Recently, Ant Group's Ant Lingbo Technology officially announced the full open-source release of its embodied intelligence large model - LingBot-VLA and related post-training code. This move not only marks a major breakthrough in the field of robotics but also verifies the model's cross-physical migration capabilities on different types of robots, further promoting the development of intelligent robots.
LingBot-VLA has already been successfully adapted with multiple robot manufacturers, including Xinghai Tu, Songling, and Leju. Through a post-training toolchain developed by Ant Lingbo Technology, the model can efficiently train at a speed of 261 samples per second with an 8-GPU configuration. This training efficiency is 1.5 to 2.8 times that of mainstream frameworks such as StarVLA and OpenPI, effectively reducing the cost of data and computing power.

Based on a vast amount of real-world data, Ant Lingbo has conducted a systematic study of the performance of VLA models in real robot tasks, discovering that as the pre-training data increases, the model's success rate in downstream tasks continues to improve. From training with 3,000 hours of data to eventually reaching 20,000, the model's success rate keeps rising, demonstrating a positive relationship between data volume and model performance.
More excitingly, LingBot-VLA achieved an average success rate of 15.7% across different real robot platforms in the GM-100 embodied evaluation benchmark developed by Shanghai Jiao Tong University, up from 13.0%. After introducing depth information, the success rate further increased to 17.3%.

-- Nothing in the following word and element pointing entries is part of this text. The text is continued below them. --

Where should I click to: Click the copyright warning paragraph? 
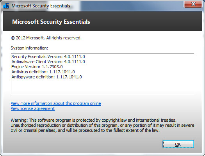point(102,125)
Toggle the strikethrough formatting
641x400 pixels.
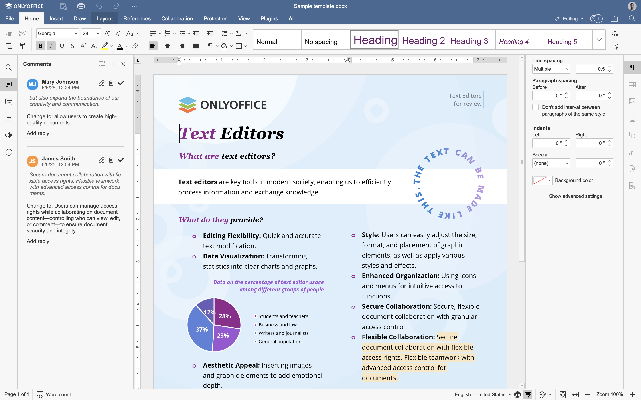(x=72, y=46)
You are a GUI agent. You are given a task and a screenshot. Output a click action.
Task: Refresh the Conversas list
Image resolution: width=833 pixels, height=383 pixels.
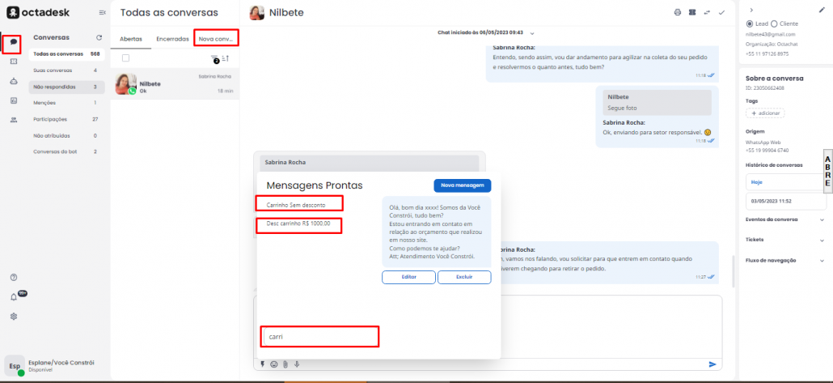(x=99, y=37)
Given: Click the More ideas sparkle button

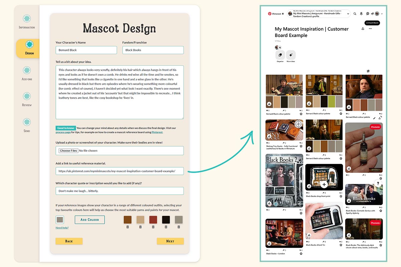Looking at the screenshot, I should point(291,55).
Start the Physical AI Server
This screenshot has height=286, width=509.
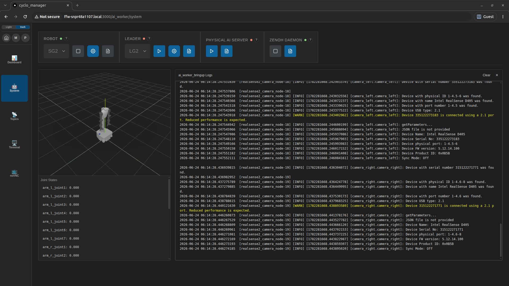[212, 51]
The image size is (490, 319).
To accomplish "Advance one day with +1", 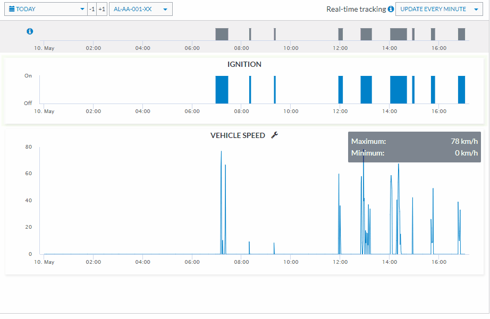I will tap(102, 9).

In addition, Ant Lingbo Technology launched the LingBot-Depth spatial perception model on January 27. This model focuses on depth completion in real-world scenarios, using a stereo 3D camera to collect and verify RGB-Depth data. LingBot-Depth can convert incomplete depth sensor data affected by noise into high-quality 3D measurement results, significantly enhancing environmental depth perception and 3D understanding capabilities.
In multiple benchmark tests, LingBot-Depth has shown excellent performance in tasks such as depth completion and monocular depth estimation, demonstrating industry-leading precision and stability. The successful certification of this model provides more accurate 3D visual capabilities for intelligent terminals such as robots and autonomous vehicles.